In the early history of the Nobel Prize in Physiology or Medicine, which was first awarded in 1901, the laureates were decided upon by the entire faculty of the Karolinska Institute. The reason for creating a special body for the decisions concerning the Nobel Prize was the fact that the Karolinska Institute is a state-run university, which in turn means that it is subject to various laws that apply to government agencies in Sweden and similar Swedish public sector organisations, such as freedom of information legislation.
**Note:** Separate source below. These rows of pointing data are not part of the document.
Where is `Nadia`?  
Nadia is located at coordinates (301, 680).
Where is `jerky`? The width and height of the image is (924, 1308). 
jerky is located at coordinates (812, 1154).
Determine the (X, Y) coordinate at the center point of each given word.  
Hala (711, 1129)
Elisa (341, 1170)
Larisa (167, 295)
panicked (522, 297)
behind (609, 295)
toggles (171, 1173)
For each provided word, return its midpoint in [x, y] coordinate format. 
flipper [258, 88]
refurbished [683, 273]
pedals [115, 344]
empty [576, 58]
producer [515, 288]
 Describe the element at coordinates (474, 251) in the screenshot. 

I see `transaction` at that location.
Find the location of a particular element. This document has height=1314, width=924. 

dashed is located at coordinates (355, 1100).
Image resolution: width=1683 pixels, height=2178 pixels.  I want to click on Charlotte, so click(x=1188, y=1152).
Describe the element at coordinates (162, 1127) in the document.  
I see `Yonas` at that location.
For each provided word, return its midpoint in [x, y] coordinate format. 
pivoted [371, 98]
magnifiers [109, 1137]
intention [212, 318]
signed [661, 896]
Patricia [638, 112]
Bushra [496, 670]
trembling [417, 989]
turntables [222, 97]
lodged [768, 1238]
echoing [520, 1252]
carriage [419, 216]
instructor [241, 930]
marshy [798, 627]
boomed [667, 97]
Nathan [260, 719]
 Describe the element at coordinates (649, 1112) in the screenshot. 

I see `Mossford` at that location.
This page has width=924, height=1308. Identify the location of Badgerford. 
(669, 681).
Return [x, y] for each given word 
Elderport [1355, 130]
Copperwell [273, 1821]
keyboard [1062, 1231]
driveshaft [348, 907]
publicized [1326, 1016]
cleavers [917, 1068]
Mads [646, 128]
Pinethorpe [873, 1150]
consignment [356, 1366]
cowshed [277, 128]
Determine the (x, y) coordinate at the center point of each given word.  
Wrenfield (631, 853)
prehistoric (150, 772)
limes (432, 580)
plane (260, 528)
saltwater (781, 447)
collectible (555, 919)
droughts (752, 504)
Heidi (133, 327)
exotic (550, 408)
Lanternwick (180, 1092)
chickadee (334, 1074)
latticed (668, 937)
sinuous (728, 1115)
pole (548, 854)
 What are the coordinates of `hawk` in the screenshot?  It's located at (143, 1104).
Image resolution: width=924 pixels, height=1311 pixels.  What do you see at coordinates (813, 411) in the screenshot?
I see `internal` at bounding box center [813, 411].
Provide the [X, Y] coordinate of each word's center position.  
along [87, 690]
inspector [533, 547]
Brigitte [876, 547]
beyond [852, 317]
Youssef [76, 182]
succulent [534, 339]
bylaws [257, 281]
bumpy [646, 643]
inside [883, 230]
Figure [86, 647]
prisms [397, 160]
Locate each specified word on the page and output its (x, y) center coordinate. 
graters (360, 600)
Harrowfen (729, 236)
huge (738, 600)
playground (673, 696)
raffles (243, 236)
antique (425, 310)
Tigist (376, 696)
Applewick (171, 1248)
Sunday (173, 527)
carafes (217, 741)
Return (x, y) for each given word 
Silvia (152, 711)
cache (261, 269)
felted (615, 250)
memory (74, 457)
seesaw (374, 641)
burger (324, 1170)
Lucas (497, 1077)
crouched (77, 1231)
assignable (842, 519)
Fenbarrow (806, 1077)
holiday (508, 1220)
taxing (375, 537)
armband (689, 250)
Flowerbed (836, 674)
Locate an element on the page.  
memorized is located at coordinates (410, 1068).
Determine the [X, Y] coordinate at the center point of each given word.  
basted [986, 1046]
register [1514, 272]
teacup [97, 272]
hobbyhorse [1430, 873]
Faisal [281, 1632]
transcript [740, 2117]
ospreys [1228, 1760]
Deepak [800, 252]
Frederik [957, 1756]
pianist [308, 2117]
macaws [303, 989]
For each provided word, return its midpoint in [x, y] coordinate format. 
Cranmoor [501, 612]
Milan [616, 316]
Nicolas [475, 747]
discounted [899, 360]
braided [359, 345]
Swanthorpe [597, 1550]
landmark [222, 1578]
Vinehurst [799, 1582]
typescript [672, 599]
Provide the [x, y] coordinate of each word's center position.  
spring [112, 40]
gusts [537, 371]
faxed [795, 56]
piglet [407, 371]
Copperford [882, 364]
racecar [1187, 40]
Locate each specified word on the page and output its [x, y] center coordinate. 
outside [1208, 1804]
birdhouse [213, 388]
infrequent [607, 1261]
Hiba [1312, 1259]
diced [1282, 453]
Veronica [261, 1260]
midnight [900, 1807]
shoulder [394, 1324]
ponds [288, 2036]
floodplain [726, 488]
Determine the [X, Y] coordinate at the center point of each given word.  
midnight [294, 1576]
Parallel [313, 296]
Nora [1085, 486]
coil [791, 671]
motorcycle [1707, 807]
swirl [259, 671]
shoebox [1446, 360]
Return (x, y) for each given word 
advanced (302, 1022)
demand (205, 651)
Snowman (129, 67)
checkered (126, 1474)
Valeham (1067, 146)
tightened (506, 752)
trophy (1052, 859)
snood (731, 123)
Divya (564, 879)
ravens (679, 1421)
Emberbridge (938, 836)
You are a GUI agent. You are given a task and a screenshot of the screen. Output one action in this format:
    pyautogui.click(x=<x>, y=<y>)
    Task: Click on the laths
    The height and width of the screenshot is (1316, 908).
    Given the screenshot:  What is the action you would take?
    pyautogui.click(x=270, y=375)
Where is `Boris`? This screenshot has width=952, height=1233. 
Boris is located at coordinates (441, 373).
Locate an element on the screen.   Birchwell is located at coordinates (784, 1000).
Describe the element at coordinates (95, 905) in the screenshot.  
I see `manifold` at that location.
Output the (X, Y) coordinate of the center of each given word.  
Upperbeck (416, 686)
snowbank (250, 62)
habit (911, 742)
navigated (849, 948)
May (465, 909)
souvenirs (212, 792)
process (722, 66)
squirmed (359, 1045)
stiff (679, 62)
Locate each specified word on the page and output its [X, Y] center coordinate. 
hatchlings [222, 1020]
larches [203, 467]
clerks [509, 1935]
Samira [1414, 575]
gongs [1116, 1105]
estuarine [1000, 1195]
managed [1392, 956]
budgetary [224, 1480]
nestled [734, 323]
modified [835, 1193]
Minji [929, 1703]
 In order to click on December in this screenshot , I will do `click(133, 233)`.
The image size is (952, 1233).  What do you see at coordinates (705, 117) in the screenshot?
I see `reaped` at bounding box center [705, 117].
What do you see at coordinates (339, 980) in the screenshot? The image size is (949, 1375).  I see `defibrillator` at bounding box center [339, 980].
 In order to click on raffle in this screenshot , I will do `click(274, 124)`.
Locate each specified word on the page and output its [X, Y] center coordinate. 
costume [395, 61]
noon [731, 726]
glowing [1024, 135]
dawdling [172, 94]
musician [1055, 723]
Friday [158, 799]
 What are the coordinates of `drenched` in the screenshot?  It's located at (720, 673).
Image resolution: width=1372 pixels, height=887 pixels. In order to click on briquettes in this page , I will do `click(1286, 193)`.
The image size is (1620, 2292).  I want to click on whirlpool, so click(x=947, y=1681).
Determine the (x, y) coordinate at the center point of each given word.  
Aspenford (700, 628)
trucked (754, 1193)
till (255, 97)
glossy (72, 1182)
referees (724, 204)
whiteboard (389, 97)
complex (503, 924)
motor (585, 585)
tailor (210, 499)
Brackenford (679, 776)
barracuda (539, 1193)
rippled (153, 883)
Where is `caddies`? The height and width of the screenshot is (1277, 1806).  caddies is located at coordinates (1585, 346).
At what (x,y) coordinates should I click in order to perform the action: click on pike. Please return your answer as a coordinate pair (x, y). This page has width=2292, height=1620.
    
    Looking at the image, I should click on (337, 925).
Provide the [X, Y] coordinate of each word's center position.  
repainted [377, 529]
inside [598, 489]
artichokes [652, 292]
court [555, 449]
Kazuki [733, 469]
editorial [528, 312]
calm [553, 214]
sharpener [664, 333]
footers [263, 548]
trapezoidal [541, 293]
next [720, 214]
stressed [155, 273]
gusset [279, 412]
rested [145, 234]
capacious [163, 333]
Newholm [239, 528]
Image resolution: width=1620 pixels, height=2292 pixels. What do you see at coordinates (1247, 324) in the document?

By moving the actual decision making to a private body at Karolinska Institute (but not part of it), it is possible to follow the regulations for the Nobel Prize set down by the Nobel Foundation, including keeping the confidentiality of all documents and proceedings for a minimum of 50 years. Also, the legal possibility of contesting the decisions in e.g. administrative courts is removed.

The other two Nobel Prize-awarding bodies in Sweden, the Royal Swedish Academy of Sciences and the Swedish Academy, are legally private organisations (although enjoying royal patronage), and have therefore not had to make any special arrangements to be able to follow the Nobel Foundation's regulations.